Morocco to sue Soros network over spying allegations

By John Cody
6 Min Read

According to reports, the Moroccan government has filed a defamation lawsuit against Amnesty International and the media syndicate Forbidden Stories. These organizations have accused the North African country’s intelligence services of accessing information through the Israeli NSO tech company manufactured spyware known as Pegasus.

According to a report released last week, the spy software was associated with a list of 50,000 phone numbers obtained by the Forbidden Stories consortium, and the Pegasus software was, according to its authors, detected by Amnesty International experts on phones owned by journalists and NGO employees. The manufacturers of the software, NSO, have cast doubt over the authenticity of the document and over claims that phones of so many top ranking officials could have been infected by their product.

The claim that brought the ire of the Moroccan government was that their security services were implicated in monitoring the phone of French president Emmanuel Macron and over a dozen members of his government. Paris prosecutors have already launched an investigation into the claims, and the French president has changed his phone number as a result. The Moroccan security services’ name also has emerged in connection with alleged surveillance of King Mohamed VI of Morocco, and that of officials in Algeria, Morocco’s regional rivals. All such claims have been roundly denied by Morocco.

The Moroccan state is now suing the organizations who have made the allegations against its security services in a Paris court. Their lawyer, Olivier Baratelli, stated that “the Moroccan state…wants all possible light cast on these false allegations from these two organizations, who make claims without any concrete or demonstrative evidence whatsoever.” The Moroccan government “does not intend to let the multiple lies and fake news spread these past few days to go unpunished”. The first hearing in the case is planned for October 8, but the trial might not start for another two years.

The name mentioned in several news reports in connection with the surveillance scandal is that of Moroccan Director General of National Security Abdellatif Hammouchi, who has been on the radar of human rights organizations for years for alleged concentration of power and rights violations. The real sign of whether the allegations against him are accurate or not will be whether Hammouchi keeps his position at the helm of the security services, or whether he will be removed by King Mohamed. If allegations against him do have any foundation, it is unthinkable that someone accused of secret surveillance against the Moroccan monarch could remain in his position. Some are even calling the French libel trial a distraction from the domestic surveillance case, but it is perhaps unlikely that top-level Moroccan officials and members of the royal family could be distracted from an invasion into their privacy by a foreign trial.

However, apart from doubts cast over the authenticity of the leaked list, it has been observed that left-leaning human rights NGO and media have conveniently used the spyware scandal to discredit officials and politicians who do not share their progressive world-view. In fact, most of the media and organizations involved in the Pegasus revelations are sponsored by US oligarch George Soros’ Open Society Funds. The victims are almost exclusively identified as left-leaning journalists, Soros-funded quasi-human rights networks, or liberal politicians, while the perpetrators accused of committing the Pegasus-based phone hack are almost all conservative politicians, or forces opposed to the interests of the political left, thus making the beneficiaries of these revelations somewhat coincidental.
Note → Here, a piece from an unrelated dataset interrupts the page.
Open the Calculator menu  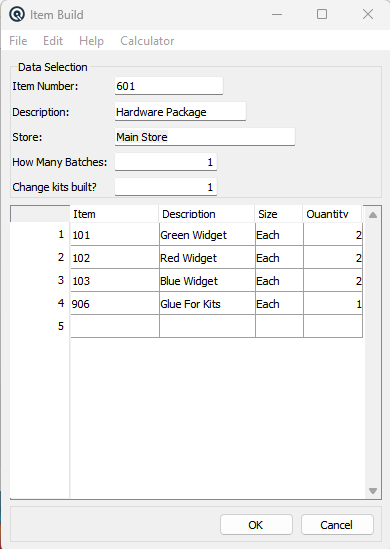pyautogui.click(x=147, y=41)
So far, we have only learned that the phone numbers included on the published list cannot be proven to have been actually installed on any phones. Phones that have been allegedly infected by Pegasus cannot be proven to have been used for surveillance; most importantly, there is no evidence to suggest that any of the phones allegedly containing the spyware have been infected by state actors or intelligence agencies. A number of websites, including servers on Amazon Web Services, have been found to have Pegasus-infected systems, thus conservative political conspiracy appears to be a long shot.

Whoever is directing these revelations from behind the scenes is playing a dangerous and potentially costly game – and not only because the whole campaign has now routinely been used by the global left to create associations of guilt between conservative governments and the spying scandal. Algeria, for instance, had expressed “deep concern” over press reports that Moroccan agencies might have spied on their leaders. The Algerian foreign minister went as far as to denounce Morocco over what he called an “inadmissible, systematic attack on human rights and fundamental freedoms”. The allegations that have not been proven thus far can in the meantime stoke up regional conflicts and be misused for manipulating the elections of democratic countries. Yet if the allegations are not proven in time, a number of other lawsuits may yet emerge against those who spread this information.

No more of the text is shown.